A pandemia também contribuiu para esse isolamento?

Os dispositivos móveis foram essenciais na pandemia, criaram vínculos, as pessoas se aproximaram nessa época. Uma pesquisa nos Estados Unidos mostrou como os estudantes aumentaram sua confiança nos professores a distância porque, na pandemia, estavam se sentindo mais tensionados do ponto de vista das restrições sociais, e os dispositivos permitiam, durante algumas horas do dia, um fluxo relacional muito intenso. Essa confiança voltou a cair após a pandemia. Segundo a pesquisa, antes da pandemia, apenas 20% dos alunos confiavam nos seus professores. Durante a pandemia, chegou a 45% e, após, no presencial, retorna aos 20%, o que é uma tragédia, porque o conhecimento só se dá num ambiente de confiança.

Quando o uso pedagógico dos dispositivos é bem-feito, que resultados produz?

Por princípio, uma aprendizagem mais significativa. Os estudantes se engajam. Eu trabalhei com o educador Paulo Blikstein, que tem um laboratório de estudos das aplicações de cultura maker na escola. Há cinco anos, visitei uma das escolas em que ele aplica o método, na Califórnia, e vi exemplos impressionantes, como o ensino de lançamento balístico em física, algo complicado que envolve equações.

Os alunos aprendiam construindo catapultas de verdade, pesquisavam no celular, entravam na internet, desenhavam, redesenhavam, erravam bastante e o professor ajudava. É esse tipo de atividade que mergulha as crianças e jovens em experiências de aprendizagem, desenvolve autonomia, competências diversas relacionadas, não apenas ao campo de conhecimento alvo, mas competências colaborativas de pensamento crítico. E tudo isso pode ser acompanhado de usos significativos de internet, de inteligência artificial generativa, para além do ensino das fórmulas como era feito antigamente.

Que possibilidades a IA proporciona na sala de aula?

Já há muitas possibilidades, desde coisas triviais, assessorando o professor em atividades que ele já faz, como a produção de slides e revisão dos planos de aula. Isso não vai dar menos trabalho, na minha opinião, vai dar um pouco mais, mas vai enriquecer. A IA não vai lecionar no lugar do professor, ele vai ter que fazer suas atividades, mas refletindo sobre elas. Também há o uso pelos próprios estudantes na produção de ensaios, mídias, pesquisas. Isso muda a forma como o aluno deve ser avaliado.

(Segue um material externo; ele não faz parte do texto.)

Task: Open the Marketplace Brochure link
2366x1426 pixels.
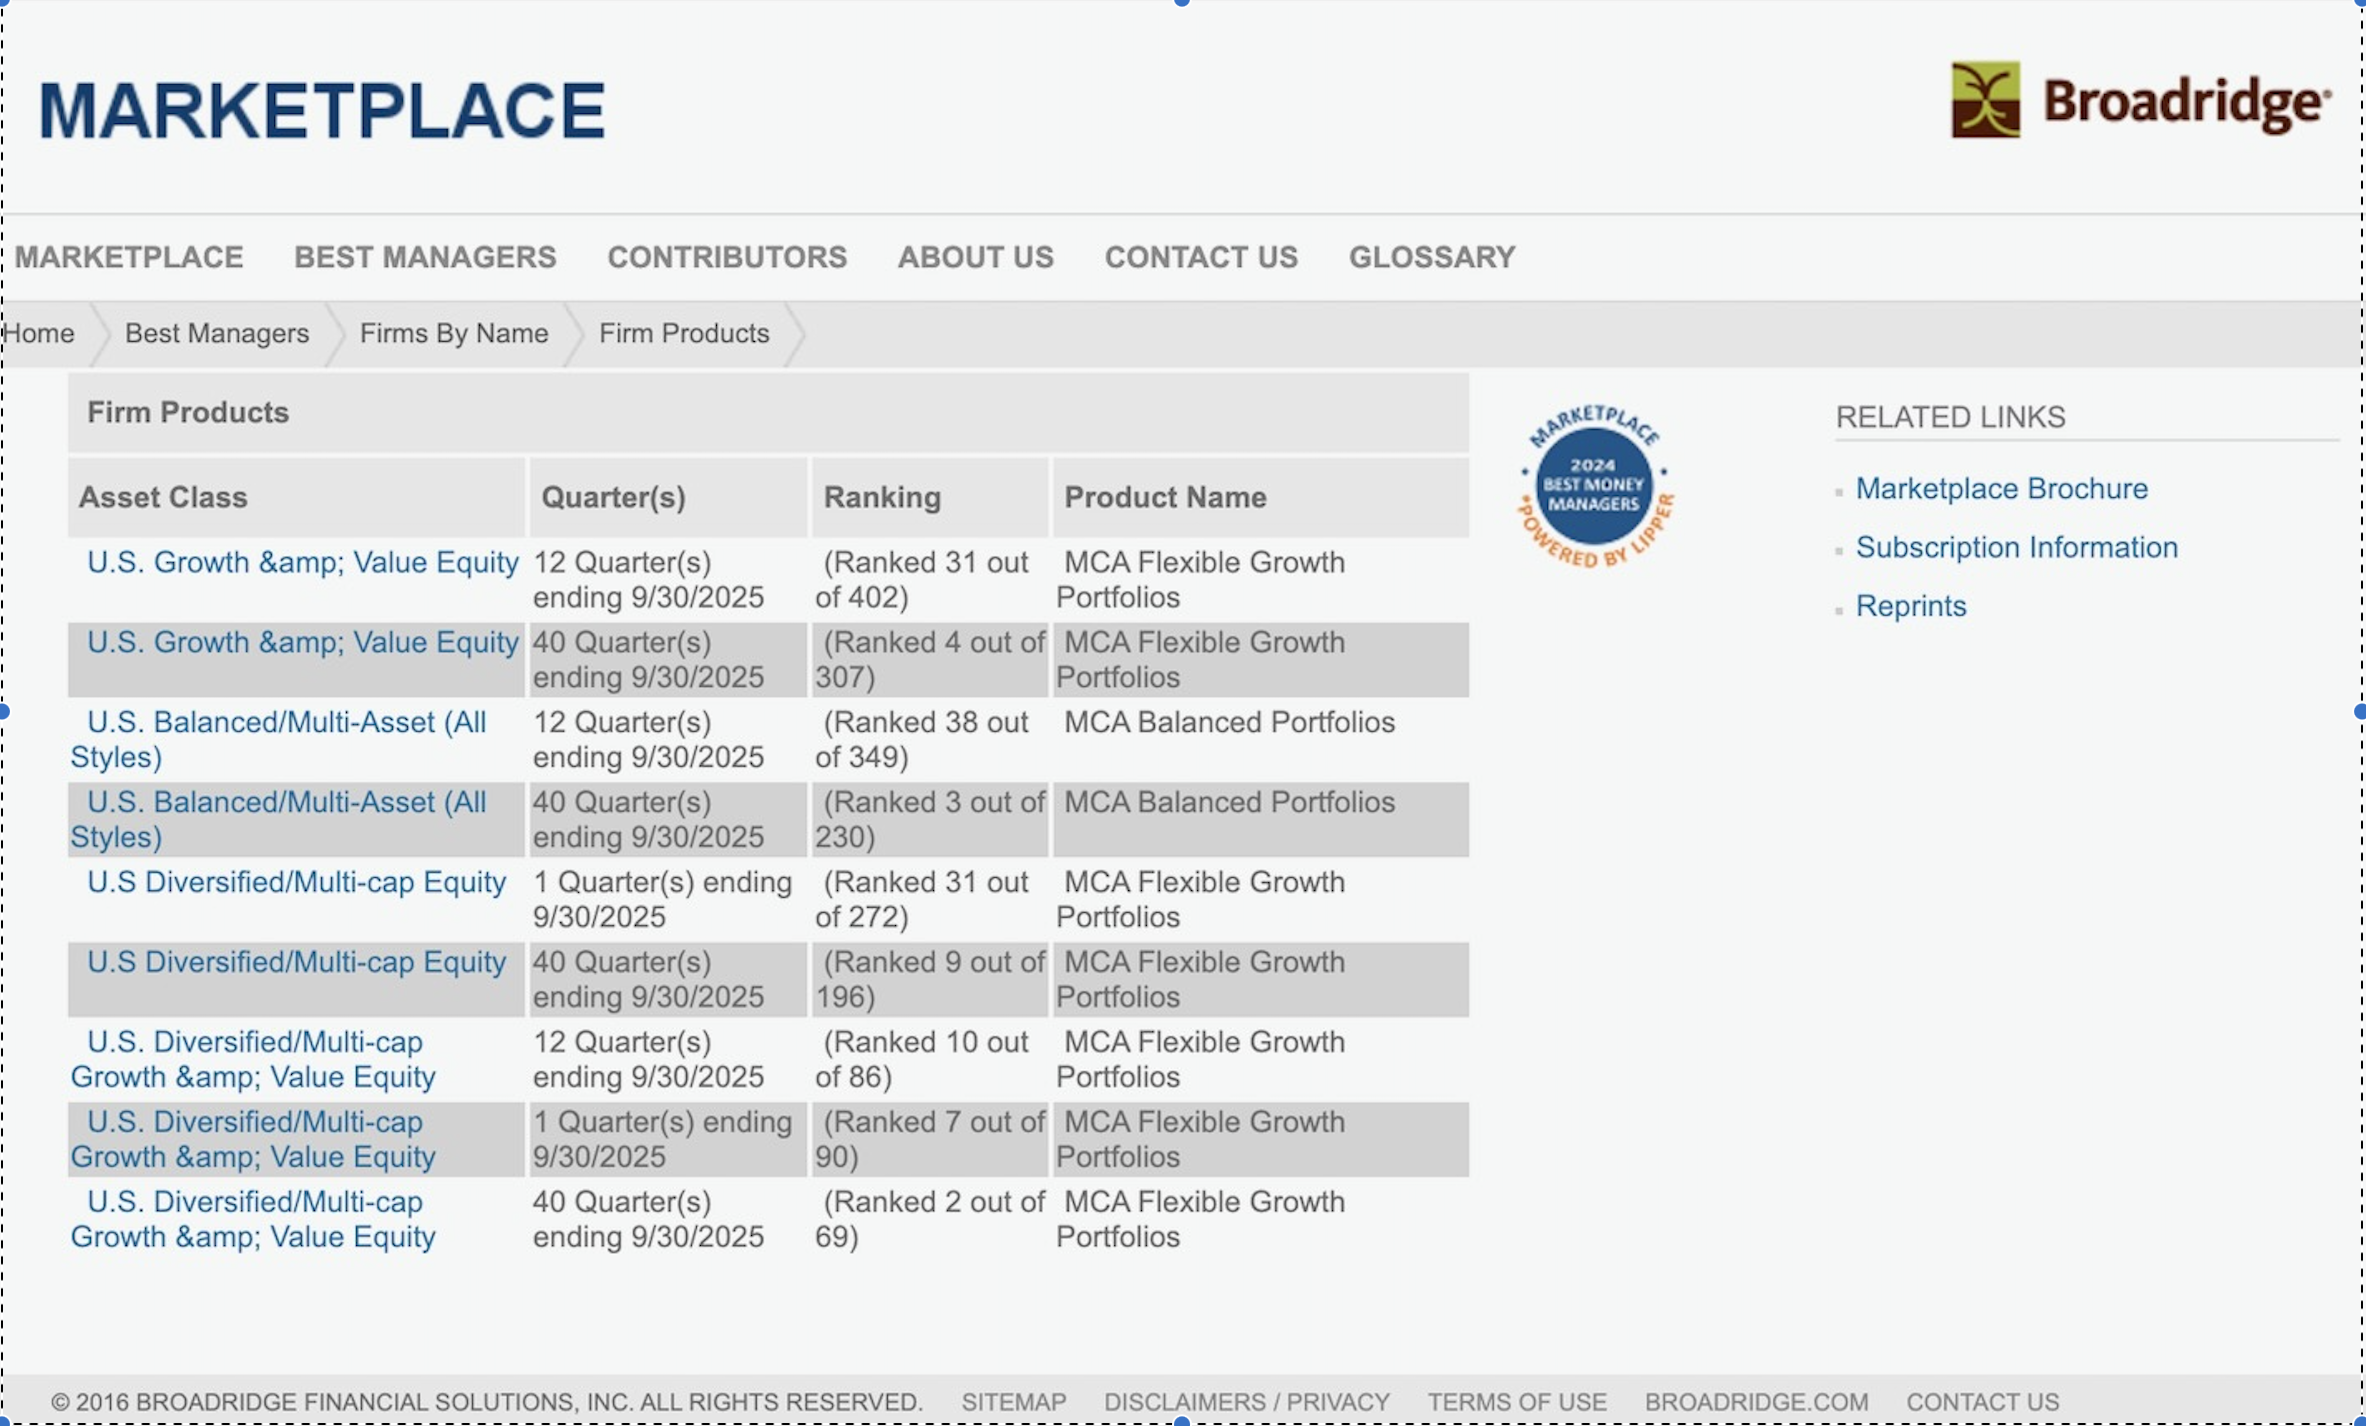Action: 2001,488
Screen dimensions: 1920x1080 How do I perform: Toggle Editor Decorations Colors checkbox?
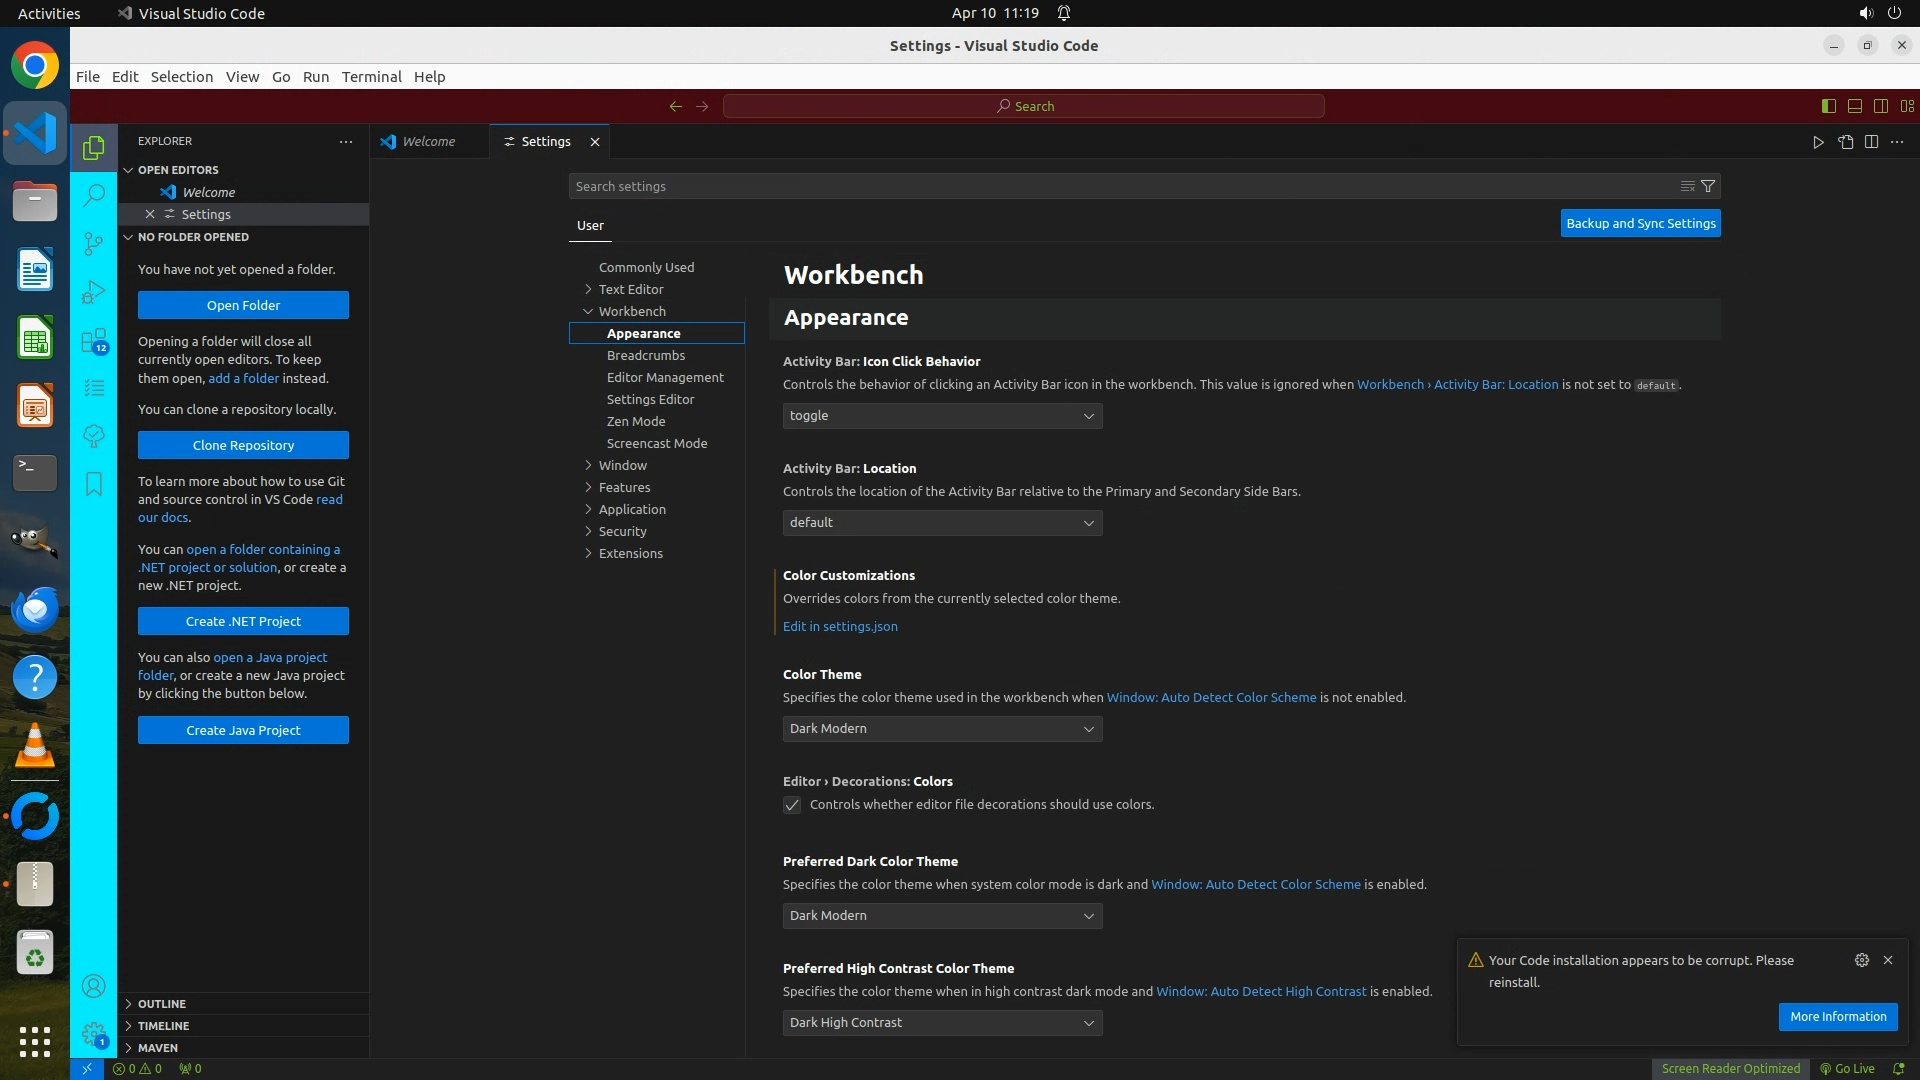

Por exemplo, eu não pediria apenas para que ele escrevesse um ensaio sobre Machado de Assis na linguagem do autor com ajuda da IA. Eu diria para que o aluno defendesse essa produção sobre Machado de Assis, feita com IA, a partir da visão de João Cabral de Melo Neto que ele leu em outro livro. Então deve-se diversificar as formas de avaliação para contemplar essas novas formas de produção. Tem muita coisa acontecendo.

O Núcleo de Excelência em Tecnologias Sociais da UFAL, por exemplo, está fazendo a IA Desplugada, que é bacana, porque, em muitos lugares, o professor não tem acesso imediato a Wi-Fi. Então, com esse método, ele pede autoria de redações, fotografa-as e, quando tiver acesso a Wi-Fi, sobe as fotos dos textos para uma nuvem onde a IA lê, faz comentários na forma de sugestões para o professor apoiar cada um dos jovens ou indica um erro comum a todos os alunos para que o professor possa trabalhar com a sala inteira. Isso é um uso interessante de IA Generativa.

Você vai participar de algum evento sobre tecnologia e educação no REC ‘n’ Play?

No REC ‘n’ Play, que vai acontecer de 6 a 9 de novembro, teremos uma trilha de IA na educação, quatro debates e uma oficina. Um dos debates é intersetorial, vai contar com a presença do secretário de Educação Alexandre Schneider, um representante do terceiro setor e um CEO de uma rede privada de ensino discutindo IA na educação. Outro debate será sobre IA Desplugada, haverá também debate entre educadores que desenvolveram práticas no Recife e uma oficina de como usar IA Generativa na sala de aula.